Las nuevas herramientas diagnósticas, de la mano de la biología molecular, consiguen ajustar con mayor precisión el diagnóstico de los diferentes subtipos y por lo tanto, su tratamiento personalizado. En el ámbito terapéutico destaca la evolución e introducción de nuevos y mejores fármacos y, sobre todo, de nuevos paradigmas terapéuticos.
La introducción de los anticuerpos monoclonales, junto a la quimioterapia, a principios de los 2000, supuso una mejoría muy importante del pronóstico de la mayoría de los linfomas y un gran aumento de largos supervivientes y curaciones definitivas.
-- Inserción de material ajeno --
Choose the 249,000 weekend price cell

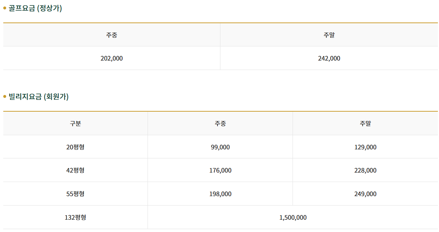[x=365, y=194]
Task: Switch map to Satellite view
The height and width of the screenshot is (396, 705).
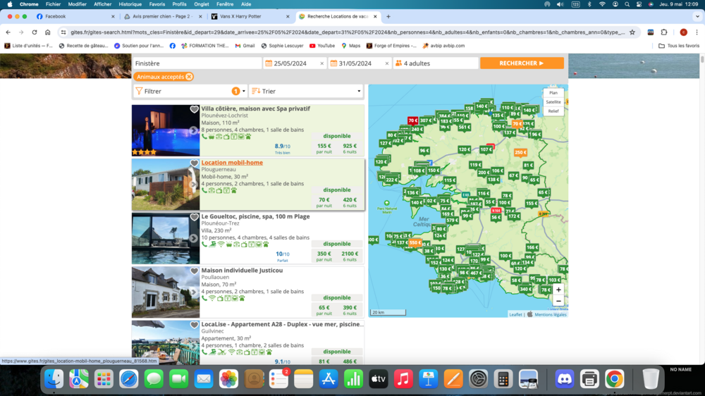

Aunque es ahora cuando estamos asistiendo a la verdadera explosión de nuevas formas de tratamiento, mejorando el arsenal terapéutico y superando viejos paradigmas: nuevos anticuerpos monoclonales, anticuerpos conjugados, anticuerpos biespecíficos, inhibidores de tirosin kinasa y terapia celular (CAR-T y otras).
Los resultados de los últimos años confirman que los linfomas son un buen paradigma de las neoplasias curables, a lo que hay que añadir la mejora del pronóstico de los pacientes.
Algunos de los ejemplos expuestos por la SEOM en el marco de la campaña ‘En Oncología cada AVANCE se escribe en Mayúsculas’:
- El papel de los nuevos anticuerpos biespecíficos (mosunetuzumab, epcoritamab, entre otros) y la reciente aprobación de la terapia CAR-T en el tratamiento de los linfomas foliculares, que amplía el horizonte terapéutico, mejora el pronóstico y desplaza a otras alternativas más agresivas, como la quimioterapia intensiva con soporte de progenitores hematopoyéticos (TASP) a indicaciones más marginales.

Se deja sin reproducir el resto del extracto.